Schubert / Symphony No. 9 on Speakers Corner

Hot Stamper Classical and Orchestral Imports on Decca & London

More Classical and Orchestral Commentaries and Reviews

Sonic Grade: B

We think this is probably still one of the better Speakers Corner Deccas.

We haven’t played a copy of this record in years, but back in the day we liked it, so let’s call it a “B” with the caveat that the older the review, the more likely we are to have changed our minds. Not sure if we would still agree with what we wrote back in the ’90s when this record came out, but here it is anyway. 

Superb sound with a great performance to match. A TOP TOP TITLE in every way. This performance has never been equaled and probably never will be (on any format I can stand to listen to!)

It definitely beats the original London pressings we have played.
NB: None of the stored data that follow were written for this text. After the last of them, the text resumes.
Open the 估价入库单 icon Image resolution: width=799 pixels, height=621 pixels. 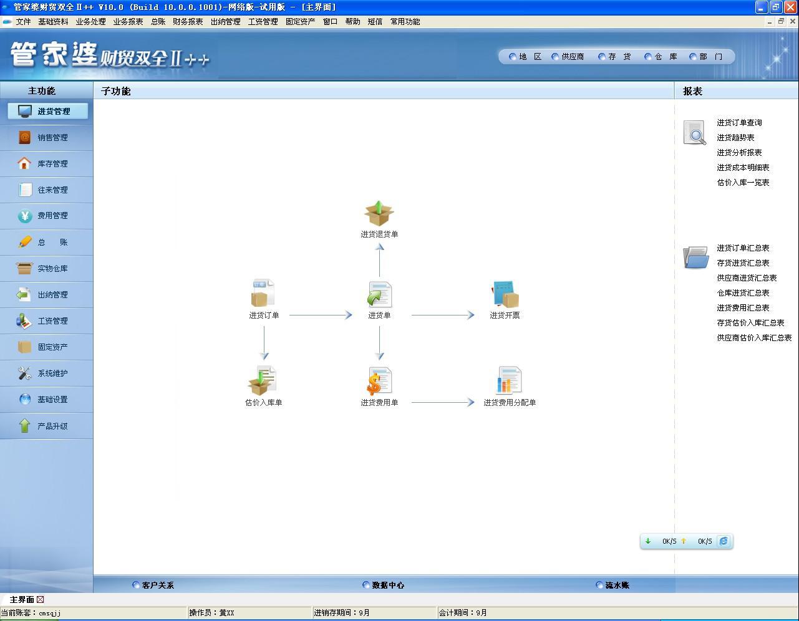click(263, 381)
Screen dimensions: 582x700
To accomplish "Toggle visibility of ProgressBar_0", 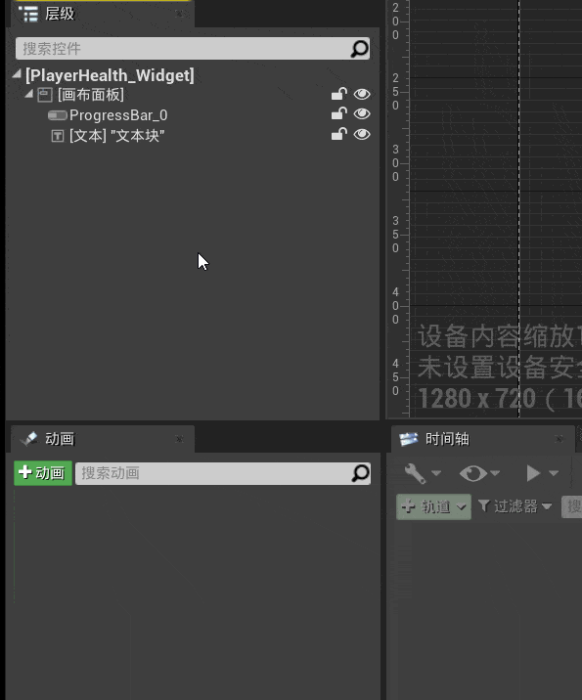I will [x=362, y=113].
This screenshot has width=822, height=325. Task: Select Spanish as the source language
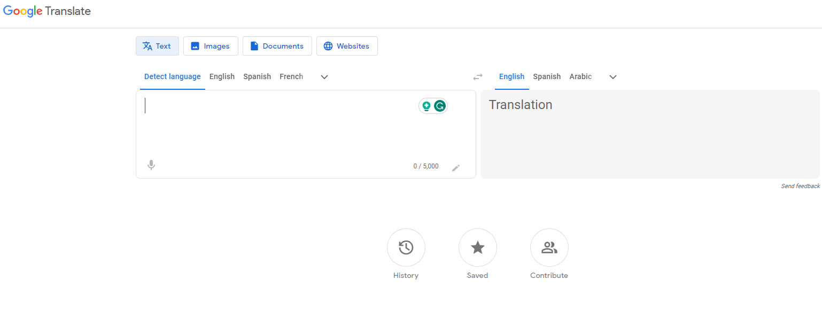pos(257,76)
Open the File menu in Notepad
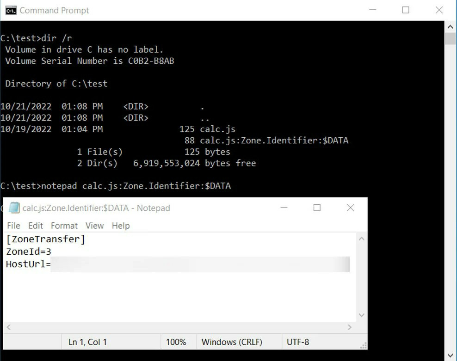The height and width of the screenshot is (361, 457). point(13,226)
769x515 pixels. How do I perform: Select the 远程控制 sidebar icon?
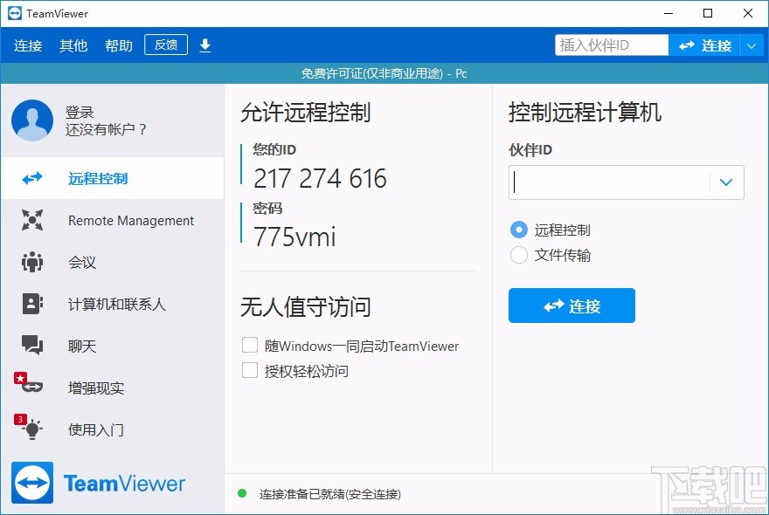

But is that the standard for sound quality, the original pressing?

No. The idea that the original is the best sounding version of any album is a myth, and an easily debunked one.

To make the case, here is just a small sampling of records with the potential to sound better on specific reissue pressings when compared head to head against the best originals. We also have some amazing sounding reissues available should you wish to purchase pressings that beat the originals, any originals, or your money back.

How Did We Do It?

There are more than 2000 Hot Stamper reviews on this blog. Do you know how we learned so much about so many records?

Simple. We ran thousands and thousands of record experiments under carefully controlled conditions, and we continue to run scores of them week in and week out to this very day.

If you want to learn about records, we recommend you do the same. You won’t be able to do more than one or two a week, but one or two a week is better than none, which is how many the average audiophile seems to want to do.

When it comes to finding the best sounding records ever made, our advice is simple.

Play them the right way and pay attention to what they are trying to teach you. You will learn more this way than any other.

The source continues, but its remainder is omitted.